PASSAGE SHOWN
Start of Block

Some have asked about the side of effects of the three chemotherapy drugs I am taking. I don’t spend my time focused there but will share a little of my perspective. Obviously, I have no idea of long term side effects but know some of the day by day ones. One major side effect is the lowering of the white blood count which affects the ability of the immune system to fight infection and the lowering of the red blood count which results in anemia. The doctor in Arkansas was surprised at how well my blood counts have held up across the past four months. When the white and red counts get too low, I do feel more tired but there are shots that bring them back up again. Another major side effect of two of the drugs is neuropathy in feet, hands, and legs. Though I deal with neuropathy, I have not had difficulty walking or a tendency to fall as many do and it is manageable with medication. Nausea sometimes occurs, but, believe it or not, ice cream often helps. I usually have difficulty sleeping two or three nights a week, but that gives additional time for focused prayer. There doesn't seem to be any interruptions during that time. Though I lost my hair, it seems to be slowly growing back and wigs are wonderful things. My nails are breaking and slowly coming off, but they will return if I change treatment. And after all, I still have my fingers to use and that is a lot more important than pretty nails. With the addition of some over the counter medications, the abdominal area is still somewhat uncomfortable, but I am able to eat about anything—including dark chocolate. The tendency to bruise around my eyes just gives me an opportunity to give Gary a hard time. Sometimes my feet and legs become very swollen, but they don’t hurt and I can still “run” and play with our grandchildren. My eyes get blurry enough sometimes that I have difficulty reading, but I saw the most beautiful sunset and gorgeous sky tonight.

Gary and I were sitting on our back porch at lunch today talking about how everything in life is a matter of perspective. I truly believe that. When we are focused on God, our perspective is one of gratitude for each day He gives us. We know, “Every good and perfect gift is from above, coming down from the Father of the heavenly lights, who does not change like shifting shadows” (James 1:17). We also know Paul was right, “For our light and momentary troubles are achieving for us an eternal glory that far outweighs them all” (II Corinthians 4:17). Our trials and tribulations here are so insignificant in light of eternity.

I would never equate my life with that of Job, but what I read in “God’s Word for You Today” expresses what I hope my response will always be to my situation. “’You have heard of the perseverance of Job,’ (James 5:11 NKJV). There are four faces of the man of God in the book of Ezekiel: a lion, an eagle, a man, and an ox. The last face, the ox, speaks of perseverance. The ox is a plodder. He will plow from sunup till sundown. Put him in a stall, feed him, and next day he’ll plow and plod until the task is complete. He refuses to quit. Look at Job, attending the funeral of his ten children, losing his wealth, and his health, listening to a wife with a tongue sharp enough to clip a hedge. Yet despite all her dour words he didn’t quit. Learn from him! ‘You have heard of the perseverance of Job and seen the end intended by the Lord.’ Job focused on the end-goal, not the immediate circumstance. Our problem is, we want it all now. A billboard reads, ‘Antiques manufactured while you wait.’ Life doesn’t work that way!”

My prayer is that I will faithfully continue to serve Him and live in His will with an attitude of joy and gratitude until He takes me home. I can’t wait to see what wonderful things He has in store for me each new day He gives me! I look forward to worshipping and praising Him at Westside tomorrow and celebrating my brother’s and my son’s birthdays. (By the way, I was able to sing with the ensemble last Sunday. That was a very special gift to me and I hope to others.)

End of Block

AVAILABLE DATA
Start of Block

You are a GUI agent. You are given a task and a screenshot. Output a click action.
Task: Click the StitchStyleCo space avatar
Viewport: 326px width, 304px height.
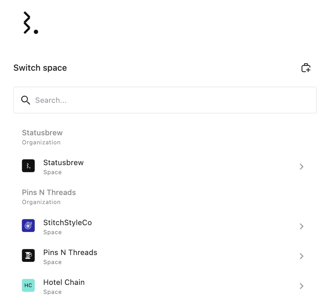28,225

End of Block

ABOUT THIS EXERCISE
In the post on chemotherapy and faith, rewrite the passage starting at "Gary and I were" and ending at "light of eternity.", changing every "perspective" to "outlook".

OUTPUT OF THE EXERCISE
Gary and I were sitting on our back porch at lunch today talking about how everything in life is a matter of outlook. I truly believe that. When we are focused on God, our outlook is one of gratitude for each day He gives us. We know, “Every good and perfect gift is from above, coming down from the Father of the heavenly lights, who does not change like shifting shadows” (James 1:17). We also know Paul was right, “For our light and momentary troubles are achieving for us an eternal glory that far outweighs them all” (II Corinthians 4:17). Our trials and tribulations here are so insignificant in light of eternity.